一般に、ロック読み取り、UPDATE
、または DELETE
では、SQL ステートメントの処理時にスキャンされるすべてのインデックスレコード上に、レコードロックが設定されます。
行を除外する WHERE
条件がステートメント内に存在するかどうかは、関係ありません。InnoDB
には正確な WHERE
条件が記憶されませんが、スキャンされたインデックスの範囲は認識されます。通常、ロックはレコードの直前にある「ギャップ」への挿入もブロックするネクストキーロックです。ただし、ギャップロックは明示的に無効にすることができます。これにより、ネクストキーロックが使用されなくなります。詳細は、セクション14.2.6「InnoDB のレコード、ギャップ、およびネクストキーロック」を参照してください。トランザクション分離レベルによって、どのロックが設定されるのかも影響を受けます。セクション13.3.6「SET TRANSACTION 構文」を参照してください。
検索でセカンダリインデックスが使用され、設定されるインデックスレコードのロックが排他的である場合、InnoDB
は対応するクラスタ化されたインデックスレコードを取得し、それらにロックを設定することも行います。
共有ロックと排他ロックの違いについては、セクション14.2.3「InnoDB のロックモード」を参照してください。
ステートメントに適したインデックスがなく、MySQL がステートメントを処理するためにテーブル全体をスキャンする必要がある場合は、テーブルのすべての行がロックされます。その結果、そのテーブルへのほかのユーザーによるすべての挿入がブロックされます。クエリーで不必要に複数の行がスキャンされないように、適切なインデックスを作成することが重要です。

▸ **データ内容**
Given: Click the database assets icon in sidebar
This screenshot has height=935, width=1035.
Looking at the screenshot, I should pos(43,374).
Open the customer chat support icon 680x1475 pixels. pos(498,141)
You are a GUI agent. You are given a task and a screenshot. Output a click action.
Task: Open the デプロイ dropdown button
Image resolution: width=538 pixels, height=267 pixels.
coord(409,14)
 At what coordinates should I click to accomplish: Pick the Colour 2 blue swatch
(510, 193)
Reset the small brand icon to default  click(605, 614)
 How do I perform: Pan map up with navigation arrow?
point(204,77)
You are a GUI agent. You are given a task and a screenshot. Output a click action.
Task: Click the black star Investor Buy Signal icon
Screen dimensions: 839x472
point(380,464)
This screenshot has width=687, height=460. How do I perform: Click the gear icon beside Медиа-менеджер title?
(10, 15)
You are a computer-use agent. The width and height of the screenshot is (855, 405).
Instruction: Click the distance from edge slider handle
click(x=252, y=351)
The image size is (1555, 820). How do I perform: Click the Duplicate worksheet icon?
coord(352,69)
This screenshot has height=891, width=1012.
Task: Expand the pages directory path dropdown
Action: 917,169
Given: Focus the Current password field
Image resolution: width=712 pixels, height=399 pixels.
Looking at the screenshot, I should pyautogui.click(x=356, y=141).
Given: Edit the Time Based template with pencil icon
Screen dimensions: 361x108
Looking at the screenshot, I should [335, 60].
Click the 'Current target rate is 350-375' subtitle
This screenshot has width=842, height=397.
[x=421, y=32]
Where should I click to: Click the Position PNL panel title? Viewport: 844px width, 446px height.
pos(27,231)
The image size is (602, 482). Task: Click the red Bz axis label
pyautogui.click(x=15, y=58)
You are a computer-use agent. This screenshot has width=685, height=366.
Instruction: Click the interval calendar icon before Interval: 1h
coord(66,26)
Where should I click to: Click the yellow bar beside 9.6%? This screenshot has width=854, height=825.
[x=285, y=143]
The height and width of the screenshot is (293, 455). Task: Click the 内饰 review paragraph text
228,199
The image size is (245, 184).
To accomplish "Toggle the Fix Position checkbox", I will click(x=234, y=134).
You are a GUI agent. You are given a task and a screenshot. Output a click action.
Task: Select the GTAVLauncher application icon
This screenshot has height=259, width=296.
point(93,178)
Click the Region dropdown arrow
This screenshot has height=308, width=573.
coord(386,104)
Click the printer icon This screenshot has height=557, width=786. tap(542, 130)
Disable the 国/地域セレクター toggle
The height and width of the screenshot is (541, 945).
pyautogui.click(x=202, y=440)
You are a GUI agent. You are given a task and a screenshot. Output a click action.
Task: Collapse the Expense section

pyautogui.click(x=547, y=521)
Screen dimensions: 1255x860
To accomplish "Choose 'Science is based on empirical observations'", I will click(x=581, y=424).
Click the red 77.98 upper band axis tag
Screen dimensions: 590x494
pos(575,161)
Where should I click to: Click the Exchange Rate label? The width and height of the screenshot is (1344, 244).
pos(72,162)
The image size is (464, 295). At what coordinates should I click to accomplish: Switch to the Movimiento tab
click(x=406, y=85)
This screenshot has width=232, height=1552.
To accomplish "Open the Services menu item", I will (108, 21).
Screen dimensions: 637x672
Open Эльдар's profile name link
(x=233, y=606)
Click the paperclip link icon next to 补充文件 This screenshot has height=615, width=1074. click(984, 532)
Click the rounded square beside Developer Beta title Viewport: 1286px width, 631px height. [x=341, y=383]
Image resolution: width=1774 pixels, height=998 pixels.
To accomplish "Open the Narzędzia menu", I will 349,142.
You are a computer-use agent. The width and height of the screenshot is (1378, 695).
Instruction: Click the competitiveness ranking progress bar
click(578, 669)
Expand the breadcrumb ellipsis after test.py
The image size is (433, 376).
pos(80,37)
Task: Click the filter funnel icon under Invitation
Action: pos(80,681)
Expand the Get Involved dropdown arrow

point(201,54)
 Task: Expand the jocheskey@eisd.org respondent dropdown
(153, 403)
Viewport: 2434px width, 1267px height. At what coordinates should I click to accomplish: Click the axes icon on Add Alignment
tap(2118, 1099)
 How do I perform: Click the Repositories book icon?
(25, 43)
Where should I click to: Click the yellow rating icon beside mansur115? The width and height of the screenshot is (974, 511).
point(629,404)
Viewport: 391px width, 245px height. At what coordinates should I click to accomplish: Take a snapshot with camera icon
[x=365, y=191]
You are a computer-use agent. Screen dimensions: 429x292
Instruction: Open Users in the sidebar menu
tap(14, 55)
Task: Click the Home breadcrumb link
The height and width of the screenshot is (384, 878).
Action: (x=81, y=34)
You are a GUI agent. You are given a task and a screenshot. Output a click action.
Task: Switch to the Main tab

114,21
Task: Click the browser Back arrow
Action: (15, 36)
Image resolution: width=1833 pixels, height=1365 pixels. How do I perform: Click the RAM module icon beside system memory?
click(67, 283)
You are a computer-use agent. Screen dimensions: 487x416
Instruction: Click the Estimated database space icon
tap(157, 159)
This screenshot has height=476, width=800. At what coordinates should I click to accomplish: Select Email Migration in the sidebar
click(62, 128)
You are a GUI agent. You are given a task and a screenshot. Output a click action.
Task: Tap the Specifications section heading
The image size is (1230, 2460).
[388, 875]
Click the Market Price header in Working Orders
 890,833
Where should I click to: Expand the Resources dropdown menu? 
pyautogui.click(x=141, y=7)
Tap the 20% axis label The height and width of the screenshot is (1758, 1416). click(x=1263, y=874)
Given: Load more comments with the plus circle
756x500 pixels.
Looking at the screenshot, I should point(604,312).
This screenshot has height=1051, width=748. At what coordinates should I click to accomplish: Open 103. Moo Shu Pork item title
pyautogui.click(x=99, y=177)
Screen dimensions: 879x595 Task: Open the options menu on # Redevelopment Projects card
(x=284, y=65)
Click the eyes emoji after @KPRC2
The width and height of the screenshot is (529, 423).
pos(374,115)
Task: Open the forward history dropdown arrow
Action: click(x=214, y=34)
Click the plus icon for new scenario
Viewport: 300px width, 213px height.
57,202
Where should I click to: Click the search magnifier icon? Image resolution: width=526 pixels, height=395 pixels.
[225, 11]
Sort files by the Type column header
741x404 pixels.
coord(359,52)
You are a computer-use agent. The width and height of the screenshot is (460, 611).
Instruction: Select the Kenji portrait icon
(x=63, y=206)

▸ **課題の内容**
a - InnoDB のロックに関する文書の抜粋にある「共有ロックと排他ロックの違いについては、セクション14.2.3「InnoDB のロックモード」を参照してください。」を英語に訳してください。
b - InnoDB のロックに関する文書の抜粋を、最後の文のあとから書き進めてください。

▸ **解答**
a - For the difference between shared locks and exclusive locks, see Section 14.2.3, "InnoDB Lock Modes."

b -
SELECT ... FOR UPDATE
または SELECT ... LOCK IN SHARE MODE
では、スキャンされた行についてはロックが取得され、WHERE
句に指定された条件を満たさないなどの理由で結果セットに含める対象から除外された行については、ロックが解放されることが予想されます。ただし場合によっては、クエリーの実行中に結果行とその元のソースとの関係が失われたために、行のロックがすぐに解除されない可能性もあります。たとえば UNION
では、スキャン (およびロック) されたテーブル内の行が、結果セットに含める対象となるかどうかの評価前に、一時テーブルに挿入される可能性があります。この状況では、一時テーブル内の行と元のテーブル内の行との関係は失われているため、クエリー実行が終了するまで後者の行のロックは解除されません。
InnoDB
は、次のように特定のロックタイプを設定します。
SELECT ... FROM
は一貫性読み取りであり、データベースのスナップショットを読み取り、トランザクションの分離レベルがSERIALIZABLE
に設定されなければロックを設定しません。SERIALIZABLE
レベルの場合、検索で見つかったインデックスレコード上に共有ネクストキーロックが設定されます。SELECT ... FROM ... LOCK IN SHARE MODE
では、検索で見つかったすべてのインデックスレコード上に共有ネクストキーロックが設定されます。SELECT ... FROM ... FOR UPDATE
は、検索で見つかったインデックスレコードに対して、ほかのセッションがSELECT ... FROM ... LOCK IN SHARE MODE
を実行したり、特定のトランザクション分離レベルで読み取ったりすることをブロックします。一貫性読み取りでは、読み取られたビュー内に存在するレコードに設定されたロックはすべて無視されます。UPDATE ... WHERE ...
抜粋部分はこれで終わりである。